What Does the DOL Fiduciary Rule Mean for Retirement Planning?

What You Need to Know as a Retirement Investor

You have probably seen, heard or read about something called the DOL Fiduciary Standard in recent months. You might have thought, “What does that have to do with the price of tea in China?” or, “What is the DOL and/or what is a fiduciary?” All logical responses because unless you are in the financial planning or investment business you probably haven’t given it a second thought. Here is a brief synopsis of how it will affect you.

First, the DOL is the Department of Labor. They are responsible for enforcing employment law in our country and, in essence, looking after the rights and welfare of employees. A fiduciary is someone who is obligated to act in your best interests, such as a financial advisor. You might ask, “Well, aren’t financial advisors supposed to act in the best interests of their clients?” The answer is, “yes”. However, prior to the passing of the DOL rule financial advisors were only obligated to recommend solutions that were “suitable”. In other words, the product had to be a fit with your investment time horizon, experience and risk tolerance.

That left the notion of “your best interest” up for interpretation. From the government’s perspective that vagueness led to a few “bad apples” taking advantage of retirement investors by putting their hard-earned retirement savings into investments vehicles that were overly expensive, among other things. These overpriced investments may have been “suitable” from the standpoint of fitting the consumer’s risk tolerance and investment time horizon but they were not in the “best interest of the client from a fiduciary perspective.

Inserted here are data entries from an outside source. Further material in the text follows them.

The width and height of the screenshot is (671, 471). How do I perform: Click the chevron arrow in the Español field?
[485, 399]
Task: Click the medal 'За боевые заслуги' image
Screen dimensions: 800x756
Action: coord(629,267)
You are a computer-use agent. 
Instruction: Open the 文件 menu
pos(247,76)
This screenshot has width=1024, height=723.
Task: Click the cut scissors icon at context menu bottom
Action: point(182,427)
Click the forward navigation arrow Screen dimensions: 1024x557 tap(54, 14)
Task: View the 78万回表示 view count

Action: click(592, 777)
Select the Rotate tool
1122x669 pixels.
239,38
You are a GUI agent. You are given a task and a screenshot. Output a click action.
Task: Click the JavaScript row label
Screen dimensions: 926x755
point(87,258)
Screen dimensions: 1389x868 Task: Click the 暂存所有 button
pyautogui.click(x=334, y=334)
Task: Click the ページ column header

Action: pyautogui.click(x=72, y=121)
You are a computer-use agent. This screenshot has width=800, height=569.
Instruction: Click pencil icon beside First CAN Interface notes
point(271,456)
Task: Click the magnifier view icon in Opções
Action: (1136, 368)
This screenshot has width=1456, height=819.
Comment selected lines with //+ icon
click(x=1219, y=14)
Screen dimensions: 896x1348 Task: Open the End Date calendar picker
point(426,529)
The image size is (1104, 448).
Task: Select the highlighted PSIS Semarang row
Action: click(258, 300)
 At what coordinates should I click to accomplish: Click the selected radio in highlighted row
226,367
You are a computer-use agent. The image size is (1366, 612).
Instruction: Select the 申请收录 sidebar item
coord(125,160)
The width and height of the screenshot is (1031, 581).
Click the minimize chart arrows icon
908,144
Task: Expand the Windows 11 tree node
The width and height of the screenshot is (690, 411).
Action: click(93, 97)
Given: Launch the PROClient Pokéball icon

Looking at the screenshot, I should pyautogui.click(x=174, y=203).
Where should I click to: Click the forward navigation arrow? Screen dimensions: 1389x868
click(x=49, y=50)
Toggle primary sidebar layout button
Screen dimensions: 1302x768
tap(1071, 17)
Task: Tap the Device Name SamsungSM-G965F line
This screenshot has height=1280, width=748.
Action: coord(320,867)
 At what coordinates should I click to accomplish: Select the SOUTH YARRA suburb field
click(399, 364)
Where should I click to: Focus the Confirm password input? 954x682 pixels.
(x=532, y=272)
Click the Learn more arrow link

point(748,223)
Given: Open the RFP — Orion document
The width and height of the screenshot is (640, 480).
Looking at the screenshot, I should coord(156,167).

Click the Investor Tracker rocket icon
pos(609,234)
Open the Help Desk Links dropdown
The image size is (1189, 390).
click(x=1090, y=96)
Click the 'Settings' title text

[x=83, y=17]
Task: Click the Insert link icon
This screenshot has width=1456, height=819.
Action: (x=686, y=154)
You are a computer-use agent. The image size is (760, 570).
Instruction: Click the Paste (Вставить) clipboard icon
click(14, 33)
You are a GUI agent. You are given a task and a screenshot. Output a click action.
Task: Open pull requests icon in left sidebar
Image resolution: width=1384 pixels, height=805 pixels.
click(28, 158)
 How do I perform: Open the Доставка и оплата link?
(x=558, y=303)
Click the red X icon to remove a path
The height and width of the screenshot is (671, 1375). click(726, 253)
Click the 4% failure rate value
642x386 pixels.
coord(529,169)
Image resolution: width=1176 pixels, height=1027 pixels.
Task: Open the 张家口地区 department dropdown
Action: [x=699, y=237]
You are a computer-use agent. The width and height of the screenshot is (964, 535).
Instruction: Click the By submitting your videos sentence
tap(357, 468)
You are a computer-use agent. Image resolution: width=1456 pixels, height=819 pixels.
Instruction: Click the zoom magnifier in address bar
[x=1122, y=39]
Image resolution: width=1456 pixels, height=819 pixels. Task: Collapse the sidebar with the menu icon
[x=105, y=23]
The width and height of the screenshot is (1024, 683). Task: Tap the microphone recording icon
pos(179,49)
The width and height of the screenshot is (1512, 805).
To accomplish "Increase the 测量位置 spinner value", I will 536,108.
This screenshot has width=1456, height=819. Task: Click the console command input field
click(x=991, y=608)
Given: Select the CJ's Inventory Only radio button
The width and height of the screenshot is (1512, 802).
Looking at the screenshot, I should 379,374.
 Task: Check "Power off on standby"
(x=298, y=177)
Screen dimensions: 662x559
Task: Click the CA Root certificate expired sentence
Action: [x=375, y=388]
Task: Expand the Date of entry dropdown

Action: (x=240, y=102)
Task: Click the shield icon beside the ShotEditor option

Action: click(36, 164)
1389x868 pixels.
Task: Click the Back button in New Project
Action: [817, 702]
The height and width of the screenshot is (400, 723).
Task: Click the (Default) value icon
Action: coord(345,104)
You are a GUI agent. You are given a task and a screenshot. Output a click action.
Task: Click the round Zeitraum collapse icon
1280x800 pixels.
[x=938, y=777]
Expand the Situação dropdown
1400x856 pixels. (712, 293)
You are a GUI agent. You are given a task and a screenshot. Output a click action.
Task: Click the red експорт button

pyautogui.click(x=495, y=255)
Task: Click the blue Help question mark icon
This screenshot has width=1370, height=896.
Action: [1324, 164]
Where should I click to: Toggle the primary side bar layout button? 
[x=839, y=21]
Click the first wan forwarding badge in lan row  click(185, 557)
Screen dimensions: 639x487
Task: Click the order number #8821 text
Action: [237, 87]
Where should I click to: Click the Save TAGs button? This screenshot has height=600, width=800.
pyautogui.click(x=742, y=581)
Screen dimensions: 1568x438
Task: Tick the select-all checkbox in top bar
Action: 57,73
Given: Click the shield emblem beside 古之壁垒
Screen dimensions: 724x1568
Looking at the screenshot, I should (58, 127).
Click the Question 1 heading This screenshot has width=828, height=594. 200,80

The outrageous fees diminished the yield on the retirement funds and lessened the chance the investor would reach their retirement goal any time soon. For example, an investment that boasted a yield of 7% after paying 4% in annual fees the yield is 3%. That’s a big “haircut”!

Financial Advisors who operate on a “fee basis” don’t charge commissions. They will typically invest your money and charge a smaller annual “management fee”. These fees typically range from .75% to 2.0%. By pricing the investment in this manner it effectively puts the advisor and the client “on the same side of the table” since the advisor gets paid for an increase in the portfolio and also suffers, just like the client, when the investment value decreases.

One-time commissions can be as high as 8%. All of which raises the question, “If an advisor has two options, one that pays him/her 8% or one that pays 1-2% per year, which one is in the best interest of the client and which is in the best interest of the financial advisor?”

The goal of the DOL is to eliminate that conflict of interest and require that a financial advisor act in a fiduciary capacity when dealing with a client’s retirement assets. This means that the fee-based option is almost always going to be in the best interest of the client. If the advisor wants to recommend a commission-based product, the client and the advisor have to sign a “BIC” agreement (Best Interest Contract). This is a contract that states that the client acknowledges that they are buying a product that has a commission. All fees are disclosed and it lists steps the advisor will take to mitigate any potential conflicts of interest.

While the DOL has the best interest of the public in mind with this regulation, it does “punish” those advisors who are already operating in a transparent manner and are, in essence, acting in an otherwise “fiduciary” capacity. The benefit for the consumer is that it will force more of the “bad apples” out of the industry and force the financial product manufacturers to develop products that are fairly priced and easier to understand.

As with any major financial decision, do your homework. Check out the financial advisor that you are thinking of working with. Ask them if they offer fee-based options. Look for advisors who have the CFP® (CERTIFIED FINANCIAL PLANNER) designation. Always make sure the advisor offers more than one option to your financial need.